DATA FOR PROCESSING »
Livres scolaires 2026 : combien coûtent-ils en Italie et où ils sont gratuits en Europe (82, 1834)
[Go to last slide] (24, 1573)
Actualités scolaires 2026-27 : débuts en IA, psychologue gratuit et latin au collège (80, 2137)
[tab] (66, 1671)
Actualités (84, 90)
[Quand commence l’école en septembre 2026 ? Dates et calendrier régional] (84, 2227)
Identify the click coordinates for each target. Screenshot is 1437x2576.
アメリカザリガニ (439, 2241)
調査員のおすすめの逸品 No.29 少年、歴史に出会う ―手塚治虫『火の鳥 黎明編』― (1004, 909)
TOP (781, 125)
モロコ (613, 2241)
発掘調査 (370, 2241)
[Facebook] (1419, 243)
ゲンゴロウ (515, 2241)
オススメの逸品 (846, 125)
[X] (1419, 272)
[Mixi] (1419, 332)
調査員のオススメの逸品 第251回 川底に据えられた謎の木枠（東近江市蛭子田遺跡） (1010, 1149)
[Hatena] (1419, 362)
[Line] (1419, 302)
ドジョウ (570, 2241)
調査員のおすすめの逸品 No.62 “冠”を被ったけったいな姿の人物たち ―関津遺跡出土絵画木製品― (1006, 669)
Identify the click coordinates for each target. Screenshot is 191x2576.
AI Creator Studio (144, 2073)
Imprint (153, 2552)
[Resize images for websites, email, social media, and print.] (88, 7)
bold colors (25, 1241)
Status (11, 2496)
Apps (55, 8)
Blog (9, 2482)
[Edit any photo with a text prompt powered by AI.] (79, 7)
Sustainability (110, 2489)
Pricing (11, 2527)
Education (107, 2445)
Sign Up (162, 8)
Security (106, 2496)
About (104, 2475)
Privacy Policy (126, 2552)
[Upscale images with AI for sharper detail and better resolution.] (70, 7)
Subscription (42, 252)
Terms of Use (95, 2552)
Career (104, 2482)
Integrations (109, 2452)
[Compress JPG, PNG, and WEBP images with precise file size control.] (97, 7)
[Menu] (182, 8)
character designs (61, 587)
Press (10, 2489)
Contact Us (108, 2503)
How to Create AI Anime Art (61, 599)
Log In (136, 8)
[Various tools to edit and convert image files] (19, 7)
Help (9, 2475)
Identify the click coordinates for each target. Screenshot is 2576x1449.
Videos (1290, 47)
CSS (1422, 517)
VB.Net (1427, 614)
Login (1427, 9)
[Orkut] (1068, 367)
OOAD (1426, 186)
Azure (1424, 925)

PROBLEM STATEMENT » Scan the data above for the string "scolaires" and copy each line where it appears.

RESULT OF THIS TASK »
Livres scolaires 2026 : combien coûtent-ils en Italie et où ils sont gratuits en Europe (82, 1834)
Actualités scolaires 2026-27 : débuts en IA, psychologue gratuit et latin au collège (80, 2137)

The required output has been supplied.